_PAGE EXCERPT:_
* * * *
Life begins at ….

It has suddenly struck me that, in roughly 4 months time, I’ll be half way through my fifth decade and at the wrong end of the age bracket whenever I have to fill in online surveys. It took several attempts of counting on my fingers to work out that, even though I’m 44, it’s not my fourth decade (Maths has always been a challenge for me since my days at Jericho Primary School, when I had to stay in at playtime because I just couldn’t get that bloody frog to land on the right lily pad on the number line).

When I was younger, I never looked my age. I’d been a normal sized baby at birth. I would probably have been labelled obese by the time I was 8 months old, given my mother’s liking for putting rusks in my bottle! But while I may have grown outwards, I never grew upwards and had evidently inherited my mother’s height gene.

I found my constant Oompa Loompa impression to be a mild inconvenience at times. Rarely did I wear the correct size in clothes and I was still having to buy Clarks’ shoes when I was in secondary school, so there was no chance of me being able to swap footwear with friends when the mood took us, despite out verucca scaremongering. Furthermore, I was an August baby so my best friends had passed their driving tests before I’d even met the required age to start learning. I subsequently decided there wasn’t much point in applying for my provisional licence, as I had a rank of taxis willing to chauffeur me around various West Cumbrian locations.

The ultimate challenge for me was when we started “going out”. No amount of make up or heels was going to transform me into a legal age drinker! So the plan of attack was as follows: in pubs such as The Strand or John Paul Jones, I would sneak into a corner and wait as my tall, aged friends bought me a half pint of Snakebite and Black. In venues such Sennys or the Whitehouse who employed bouncers, the bar was raised. My friends would surround me and we would attempt to enter en masse, like a pack of animals…… Sometimes it worked, whereby I would then put myself in a corner and repeat the above. Sometimes it didn’t work. The bouncer would spot the ten year old me and immediately tar my 18 year old friends with the same underage brush and we would turn on our heels, mortified, deciding on the Taylor’s Tavern instead because it was so dark in there that the bar staff could only just and so make out body shapes, so I’d be safe with my baby face! Therefore you can imagine my excitement, when, on my 18th birthday, my ID card arrived. I would show ‘em!!
* * * *
_RAW DATA:_
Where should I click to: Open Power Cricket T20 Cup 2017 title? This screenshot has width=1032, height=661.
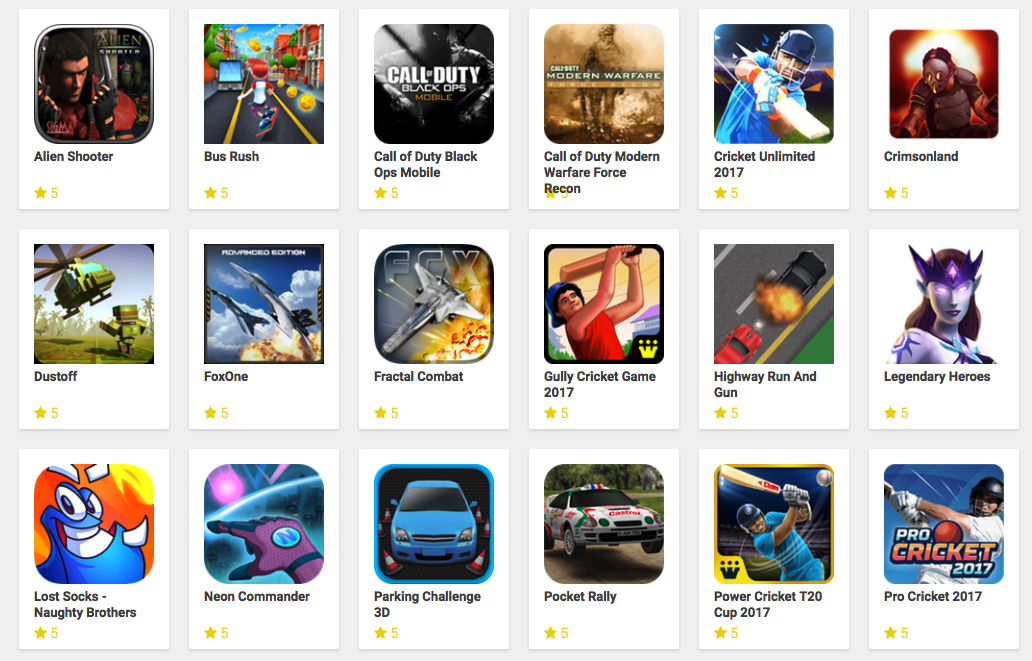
* * * *
_WORK TO BE COMPLETED:_
Summarize the text about looking younger than one's age in two sentences.

_REPLY:_
The writer, now 44, recalls never looking that age when younger: being short meant rarely wearing the correct clothing size and still buying Clarks' shoes in secondary school, and being an August baby meant friends passed their driving tests before the writer could even start learning. Going out was the biggest challenge, with friends buying drinks or surrounding the writer to get past bouncers (sometimes unsuccessfully), so the ID card that arrived on the writer's 18th birthday brought great excitement.